Sample list of 6 windows

[(0,1) , (0,3) , (4,9) , (5,9), (6,8) , (11,13)]

Desired output:

[(0, 3), (4, 9), (11, 13)]

As you can see , in the output the no. of windows have been reduced to 3 compared to 6 windows in the input -- and no index in the middle of any window is "lost".

I have given it a shot myself but am not finding the desired results as my output contains more no. of windows than desired and I have to feed that output again in my "script" to get to the final stage.. It's basically converging windows wherever possible (when overlaps btw windows happen in terms of the indices in the window)

Here's my code:

list_ = [(0,1) , (0,3) , (4,9) , (5,9), (6,8) , (11,13)]

#creating a copy of list_ as I need to remove items when I iterate..
list_copy = list(list_)

new_list = []

for i in list_:
    for j in list_:
        if i != j:
            if (i[0] >= j[0]) and (i[1] <= j[1]):
                
                new_list.append(j)
                
                if i in list_copy:
                    list_copy.remove(i)
                if j in list_copy:                    
                    list_copy.remove(j)

output  = list(set(new_list   list_copy))

print("list_copy:",list_copy)
print("new_list:",new_list)    
print("output:",output)

Results(output is the variable for storing my result) for my code are as below , which has the window (5,9) unnecessarily.

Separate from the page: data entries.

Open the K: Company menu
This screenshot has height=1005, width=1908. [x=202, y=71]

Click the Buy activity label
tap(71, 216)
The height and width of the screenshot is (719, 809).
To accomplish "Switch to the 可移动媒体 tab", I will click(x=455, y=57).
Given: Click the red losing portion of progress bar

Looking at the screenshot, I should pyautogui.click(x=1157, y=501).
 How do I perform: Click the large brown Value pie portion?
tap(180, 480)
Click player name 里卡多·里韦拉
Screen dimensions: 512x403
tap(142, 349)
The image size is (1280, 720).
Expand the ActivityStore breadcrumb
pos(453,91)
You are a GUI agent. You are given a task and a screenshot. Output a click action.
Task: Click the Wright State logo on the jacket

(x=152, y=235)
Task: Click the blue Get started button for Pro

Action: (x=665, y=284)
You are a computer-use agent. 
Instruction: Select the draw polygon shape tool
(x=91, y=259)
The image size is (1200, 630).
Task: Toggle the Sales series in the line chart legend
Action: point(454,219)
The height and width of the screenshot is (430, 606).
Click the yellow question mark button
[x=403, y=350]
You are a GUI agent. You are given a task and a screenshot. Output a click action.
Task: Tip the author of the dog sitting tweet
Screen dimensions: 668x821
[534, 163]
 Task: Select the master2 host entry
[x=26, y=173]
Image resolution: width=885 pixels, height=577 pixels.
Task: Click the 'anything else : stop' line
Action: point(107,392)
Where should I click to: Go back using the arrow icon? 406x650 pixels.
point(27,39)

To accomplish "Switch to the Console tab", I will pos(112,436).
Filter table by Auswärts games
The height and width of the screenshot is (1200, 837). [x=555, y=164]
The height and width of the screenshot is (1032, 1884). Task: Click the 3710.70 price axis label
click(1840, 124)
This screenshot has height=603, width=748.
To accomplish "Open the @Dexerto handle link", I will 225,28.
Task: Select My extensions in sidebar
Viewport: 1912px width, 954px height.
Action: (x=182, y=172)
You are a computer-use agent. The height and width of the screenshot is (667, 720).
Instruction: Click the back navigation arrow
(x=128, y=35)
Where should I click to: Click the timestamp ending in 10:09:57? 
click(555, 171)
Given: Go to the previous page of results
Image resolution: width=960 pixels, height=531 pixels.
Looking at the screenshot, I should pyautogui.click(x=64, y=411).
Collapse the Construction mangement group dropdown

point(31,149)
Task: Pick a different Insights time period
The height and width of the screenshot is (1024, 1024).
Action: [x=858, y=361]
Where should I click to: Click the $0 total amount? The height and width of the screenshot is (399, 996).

It gets removed if I rerun my piece of code for the output I have received from the 1st run.

list_copy: [(11, 13)]
new_list: [(0, 3), (4, 9), (4, 9), (5, 9)]
output: [(5, 9), (0, 3), (4, 9), (11, 13)]

CodePudding user response：

Algorithm

Sort the original list by size
result initially empty
For each element in sorted list
- merge with element in result that has an overlap (if any)
- append element to result if no overlap

Code

def merge_ranges(ranges):
    def overlap(needle, stack):
        '''
            Check if interval needle is overlaps with stack)
        '''
        needle_s, needle_e = needle
        stack_s, stack_e = stack

        return needle_e >= stack_s and needle_s <= stack_e
    
    def merge(needle, stack):
        needle_s, needle_e = needle
        stack_s, stack_e = stack
        
        return (min(stack_s, needle_s), max(stack_e, needle_e))
    
    # Sort by length in non-ascending order
    # Makes it so we start by keeping the longer intervals
    ranges = sorted(ranges, key = lambda r: [-(r[1] - r[0]), r[0], r[1]])
   
    result = []
    for r in ranges:
        for i, x in enumerate(result):
            if overlap(r, x):
                result[i] = merge(x, r)
                break
        else:
            result.append(r)
            
    return sorted(result, key = lambda t: t[0])  # return sorted by first element

Tests

print(merge_ranges([(0,1) , (0,3)]))
# Output: [(0, 3)]

print(merge_ranges([(0,1) , (0,3) , (4,9) , (5,9), (6,8) , (11,13)]))
# Output: [(0, 3), (4, 9), (11, 13)]

print(merge_ranges([(0,1) , (0,3) , (4,9) , (5,9), (6,8) , (11,13), (0, 100)]))
# Output: [(0, 100)]

print(merge_ranges([(0, 1), (0, 3), (4, 9), (5, 9), (5, 15), (6, 8), (11, 13)]))
# Output: [(0, 3), (4, 15)]

CodePudding user response：

This seems to work with OP's data:

windows = [(0, 1), (0, 3), (4, 9), (5, 9), (0, 100), (6, 8), (11, 13)]
output = []


def merge(a, b, output):
    for i, (x, y) in enumerate(output):
        if a >= x and b <= y:
            return
        if (a == x and b > y) or (a < x and b == y):
            output[i] = (a, b)
            return
    output.append((a, b))

for a, b in windows:
    merge(a, b, output)

kr = set()

for outer in output:
    for k, inner in enumerate(output):
        if outer != inner and inner[0] >= outer[0] and inner[1] <= outer[1]:
            kr.add(k)

for i in sorted(kr)[::-1]:
    output.pop(i)

print(output)

Output:

[(0, 100)]

CodePudding user response：

Continuing on my comment on @DarrylG's answer to help with the possible improvement to the final output.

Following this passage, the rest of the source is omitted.